US troops in Afghanistan are shocked by the standard of equipment their British counterparts have to use.
Two months ago, 4,000 US Marines descended upon the Afghan village of Garmsir in southern Afghanistan and managed to take the territory over which the British had battled over for three years. Go big, go strong, go fast, their Brigadier General, Lawrence Nicholson, had ordered – and they did.
Yet yesterday there was a notable absence of arrogance among the new inhabitants of the British military's most southerly and often most lethal front. The Marines speak with nothing but respect for those who held this ground in far fewer numbers – the British servicemen who passed, as some might say, this poisoned chalice on to them. If anything, there is muted admiration for how they coped with less equipment, particularly with their vehicles.

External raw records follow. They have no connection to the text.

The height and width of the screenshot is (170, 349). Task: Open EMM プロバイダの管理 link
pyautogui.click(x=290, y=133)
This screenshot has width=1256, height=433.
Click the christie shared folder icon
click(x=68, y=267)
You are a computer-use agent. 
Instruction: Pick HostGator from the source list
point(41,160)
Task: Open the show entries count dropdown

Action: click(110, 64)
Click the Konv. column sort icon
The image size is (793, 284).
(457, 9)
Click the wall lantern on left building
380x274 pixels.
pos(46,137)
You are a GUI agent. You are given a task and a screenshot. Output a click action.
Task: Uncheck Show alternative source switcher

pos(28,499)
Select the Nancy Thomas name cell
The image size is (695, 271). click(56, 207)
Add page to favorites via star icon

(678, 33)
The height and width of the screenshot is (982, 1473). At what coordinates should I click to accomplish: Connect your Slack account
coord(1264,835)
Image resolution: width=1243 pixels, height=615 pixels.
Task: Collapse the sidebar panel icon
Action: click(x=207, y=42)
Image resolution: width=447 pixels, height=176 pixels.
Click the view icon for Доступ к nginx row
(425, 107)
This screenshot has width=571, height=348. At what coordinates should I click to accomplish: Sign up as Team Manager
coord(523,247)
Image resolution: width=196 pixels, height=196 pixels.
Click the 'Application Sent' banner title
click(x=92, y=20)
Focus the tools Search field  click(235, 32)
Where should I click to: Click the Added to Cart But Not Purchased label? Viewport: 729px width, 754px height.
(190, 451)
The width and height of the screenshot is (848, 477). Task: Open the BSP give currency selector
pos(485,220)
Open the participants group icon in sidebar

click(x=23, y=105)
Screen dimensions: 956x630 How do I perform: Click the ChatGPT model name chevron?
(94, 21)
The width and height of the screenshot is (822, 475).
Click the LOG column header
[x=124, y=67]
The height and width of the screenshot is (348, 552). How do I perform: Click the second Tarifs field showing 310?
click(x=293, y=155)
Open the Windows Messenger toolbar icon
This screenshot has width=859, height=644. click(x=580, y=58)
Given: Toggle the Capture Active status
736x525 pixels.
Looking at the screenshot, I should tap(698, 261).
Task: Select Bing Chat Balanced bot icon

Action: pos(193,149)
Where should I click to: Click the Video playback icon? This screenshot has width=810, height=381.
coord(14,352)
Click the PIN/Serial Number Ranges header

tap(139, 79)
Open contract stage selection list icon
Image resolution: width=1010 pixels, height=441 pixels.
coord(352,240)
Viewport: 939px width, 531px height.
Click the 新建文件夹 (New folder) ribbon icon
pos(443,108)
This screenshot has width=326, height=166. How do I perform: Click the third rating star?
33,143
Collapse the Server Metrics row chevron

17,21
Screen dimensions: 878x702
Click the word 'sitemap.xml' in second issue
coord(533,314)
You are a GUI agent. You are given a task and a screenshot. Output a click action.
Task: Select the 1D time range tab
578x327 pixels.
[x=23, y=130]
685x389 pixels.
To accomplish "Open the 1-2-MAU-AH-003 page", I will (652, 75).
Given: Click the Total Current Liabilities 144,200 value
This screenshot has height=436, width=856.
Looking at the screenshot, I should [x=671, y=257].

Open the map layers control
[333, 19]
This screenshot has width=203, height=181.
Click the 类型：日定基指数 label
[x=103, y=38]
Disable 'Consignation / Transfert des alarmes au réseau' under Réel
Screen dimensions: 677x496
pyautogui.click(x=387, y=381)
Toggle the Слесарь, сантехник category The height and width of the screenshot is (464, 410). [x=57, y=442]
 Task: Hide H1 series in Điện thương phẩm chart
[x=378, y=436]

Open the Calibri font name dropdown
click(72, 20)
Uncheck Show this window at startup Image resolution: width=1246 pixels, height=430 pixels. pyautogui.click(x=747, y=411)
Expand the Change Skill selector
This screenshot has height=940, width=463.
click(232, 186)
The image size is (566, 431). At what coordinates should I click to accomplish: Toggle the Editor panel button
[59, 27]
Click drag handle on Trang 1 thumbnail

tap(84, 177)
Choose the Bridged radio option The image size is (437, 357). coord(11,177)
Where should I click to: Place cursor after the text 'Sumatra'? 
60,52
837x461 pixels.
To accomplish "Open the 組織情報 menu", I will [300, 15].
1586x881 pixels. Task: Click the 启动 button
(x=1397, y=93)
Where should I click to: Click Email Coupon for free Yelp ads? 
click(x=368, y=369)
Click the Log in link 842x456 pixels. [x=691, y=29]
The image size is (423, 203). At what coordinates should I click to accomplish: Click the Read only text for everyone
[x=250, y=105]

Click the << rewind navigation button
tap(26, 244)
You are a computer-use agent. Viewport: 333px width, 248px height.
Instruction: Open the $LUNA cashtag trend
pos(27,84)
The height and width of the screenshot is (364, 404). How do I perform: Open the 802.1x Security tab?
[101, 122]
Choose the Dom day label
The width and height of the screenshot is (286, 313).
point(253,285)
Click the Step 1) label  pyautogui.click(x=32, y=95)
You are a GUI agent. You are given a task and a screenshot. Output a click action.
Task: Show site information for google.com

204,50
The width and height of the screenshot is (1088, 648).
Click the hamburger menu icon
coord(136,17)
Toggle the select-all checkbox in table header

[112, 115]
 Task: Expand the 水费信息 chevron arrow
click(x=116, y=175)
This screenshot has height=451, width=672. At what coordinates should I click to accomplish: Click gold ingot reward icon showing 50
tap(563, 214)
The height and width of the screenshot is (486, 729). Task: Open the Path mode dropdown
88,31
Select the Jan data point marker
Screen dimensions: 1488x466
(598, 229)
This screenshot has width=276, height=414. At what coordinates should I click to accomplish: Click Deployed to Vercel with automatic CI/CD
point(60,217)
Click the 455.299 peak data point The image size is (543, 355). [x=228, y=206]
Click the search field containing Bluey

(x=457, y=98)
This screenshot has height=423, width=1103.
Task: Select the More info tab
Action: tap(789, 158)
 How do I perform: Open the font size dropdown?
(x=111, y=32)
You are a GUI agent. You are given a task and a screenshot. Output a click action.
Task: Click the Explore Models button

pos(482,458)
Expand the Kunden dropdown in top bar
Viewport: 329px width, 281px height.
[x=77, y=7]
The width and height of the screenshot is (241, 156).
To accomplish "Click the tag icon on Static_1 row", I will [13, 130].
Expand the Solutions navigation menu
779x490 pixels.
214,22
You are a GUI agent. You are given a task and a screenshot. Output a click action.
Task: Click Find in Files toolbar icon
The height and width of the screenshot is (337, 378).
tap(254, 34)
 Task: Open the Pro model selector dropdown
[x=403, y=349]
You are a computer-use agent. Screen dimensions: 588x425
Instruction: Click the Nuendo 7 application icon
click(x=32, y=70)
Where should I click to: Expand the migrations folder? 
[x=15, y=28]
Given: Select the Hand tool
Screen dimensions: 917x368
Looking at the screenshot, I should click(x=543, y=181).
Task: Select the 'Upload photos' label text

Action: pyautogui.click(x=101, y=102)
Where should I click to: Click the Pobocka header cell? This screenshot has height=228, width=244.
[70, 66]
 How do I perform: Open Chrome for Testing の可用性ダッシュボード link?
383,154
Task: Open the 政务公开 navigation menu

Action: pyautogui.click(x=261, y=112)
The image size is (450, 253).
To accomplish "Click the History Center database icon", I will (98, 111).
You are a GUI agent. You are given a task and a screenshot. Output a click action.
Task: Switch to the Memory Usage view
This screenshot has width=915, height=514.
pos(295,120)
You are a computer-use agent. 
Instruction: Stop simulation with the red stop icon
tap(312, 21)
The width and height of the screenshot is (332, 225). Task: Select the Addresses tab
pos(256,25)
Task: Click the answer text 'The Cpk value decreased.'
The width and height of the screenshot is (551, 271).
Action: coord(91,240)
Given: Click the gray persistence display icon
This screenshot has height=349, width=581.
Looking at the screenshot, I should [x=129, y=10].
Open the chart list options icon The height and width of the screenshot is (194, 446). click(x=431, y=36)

With roadside bombs now the Taliban's weapon of choice and the greatest threat to troops on the ground, many in Britain have been calling for greater protection for British troops.
Yesterday, the US commanders of the 2nd Battalion, 8th Marines (2/8) who now occupy Forward Operating Base Delhi spoke with admiration of the professionalism of the soldiers that they had replaced – but equally of the lack of armour on their vehicles and the fact that they had women serving on the front line.
The British Jackal vehicle could reach more sections of this inhospitable territory than the Americans' larger, heavier MRAP (Mine Resistance Ambush Protected) – which serves to point out the long-held argument that manoeuvrability is as important as protection. But the young Marines were in no hurry to swap places with the British.
"The biggest thing I noticed was the vehicles they drive. Your guys are friggin' gutsy. I wouldn't get shot at in one of those," said Corporal Aaron Helvig, 21, from Arizona.
Lance Corporal Sean Simmonds, 22, from Connecticut, was one of the first to arrive for a hand-over with the Light Dragoons battle group. "They know how to drive, that's for sure," he said of the British troops.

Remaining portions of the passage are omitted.